Reproduce every line of the entries below without any changes.

____ ROWS

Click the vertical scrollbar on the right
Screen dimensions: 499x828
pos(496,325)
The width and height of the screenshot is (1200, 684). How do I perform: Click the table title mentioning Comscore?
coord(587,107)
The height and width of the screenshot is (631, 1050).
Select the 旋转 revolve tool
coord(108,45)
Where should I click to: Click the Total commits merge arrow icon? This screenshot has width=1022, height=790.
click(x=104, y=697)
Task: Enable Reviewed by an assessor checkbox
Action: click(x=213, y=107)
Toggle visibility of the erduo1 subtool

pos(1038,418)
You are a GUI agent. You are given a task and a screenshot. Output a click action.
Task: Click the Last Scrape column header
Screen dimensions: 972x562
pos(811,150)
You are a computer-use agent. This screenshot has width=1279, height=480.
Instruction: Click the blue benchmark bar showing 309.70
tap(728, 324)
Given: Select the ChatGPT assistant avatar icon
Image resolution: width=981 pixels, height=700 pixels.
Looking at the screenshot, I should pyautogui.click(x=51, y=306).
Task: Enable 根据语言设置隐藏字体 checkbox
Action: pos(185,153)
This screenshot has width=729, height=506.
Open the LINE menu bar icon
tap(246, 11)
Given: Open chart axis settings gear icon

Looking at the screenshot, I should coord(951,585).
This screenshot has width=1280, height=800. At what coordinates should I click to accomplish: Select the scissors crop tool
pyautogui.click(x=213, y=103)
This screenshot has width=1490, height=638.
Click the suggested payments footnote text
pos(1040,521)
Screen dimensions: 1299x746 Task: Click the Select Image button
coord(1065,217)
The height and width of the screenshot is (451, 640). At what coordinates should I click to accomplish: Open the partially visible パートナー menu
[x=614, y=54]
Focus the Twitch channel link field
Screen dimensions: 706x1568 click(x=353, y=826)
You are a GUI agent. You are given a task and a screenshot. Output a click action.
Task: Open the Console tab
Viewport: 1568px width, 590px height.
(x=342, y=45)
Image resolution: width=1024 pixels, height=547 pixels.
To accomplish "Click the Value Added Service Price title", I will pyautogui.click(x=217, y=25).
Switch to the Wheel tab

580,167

________

* _PROBLEM SOLUTION_:
Click the vertical scrollbar on the right
Screen dimensions: 499x828
pos(496,325)
The width and height of the screenshot is (1200, 684). How do I perform: Click the table title mentioning Comscore?
coord(587,107)
The height and width of the screenshot is (631, 1050).
Select the 旋转 revolve tool
coord(108,45)
Where should I click to: Click the Total commits merge arrow icon? This screenshot has width=1022, height=790.
click(x=104, y=697)
Task: Enable Reviewed by an assessor checkbox
Action: click(x=213, y=107)
Toggle visibility of the erduo1 subtool

pos(1038,418)
You are a GUI agent. You are given a task and a screenshot. Output a click action.
Task: Click the Last Scrape column header
Screen dimensions: 972x562
pos(811,150)
You are a computer-use agent. This screenshot has width=1279, height=480.
Instruction: Click the blue benchmark bar showing 309.70
tap(728, 324)
Given: Select the ChatGPT assistant avatar icon
Image resolution: width=981 pixels, height=700 pixels.
Looking at the screenshot, I should pyautogui.click(x=51, y=306).
Task: Enable 根据语言设置隐藏字体 checkbox
Action: pos(185,153)
This screenshot has width=729, height=506.
Open the LINE menu bar icon
tap(246, 11)
Given: Open chart axis settings gear icon

Looking at the screenshot, I should coord(951,585).
This screenshot has width=1280, height=800. At what coordinates should I click to accomplish: Select the scissors crop tool
pyautogui.click(x=213, y=103)
This screenshot has width=1490, height=638.
Click the suggested payments footnote text
pos(1040,521)
Screen dimensions: 1299x746 Task: Click the Select Image button
coord(1065,217)
The height and width of the screenshot is (451, 640). At what coordinates should I click to accomplish: Open the partially visible パートナー menu
[x=614, y=54]
Focus the Twitch channel link field
Screen dimensions: 706x1568 click(x=353, y=826)
You are a GUI agent. You are given a task and a screenshot. Output a click action.
Task: Open the Console tab
Viewport: 1568px width, 590px height.
(x=342, y=45)
Image resolution: width=1024 pixels, height=547 pixels.
To accomplish "Click the Value Added Service Price title", I will pyautogui.click(x=217, y=25).
Switch to the Wheel tab

580,167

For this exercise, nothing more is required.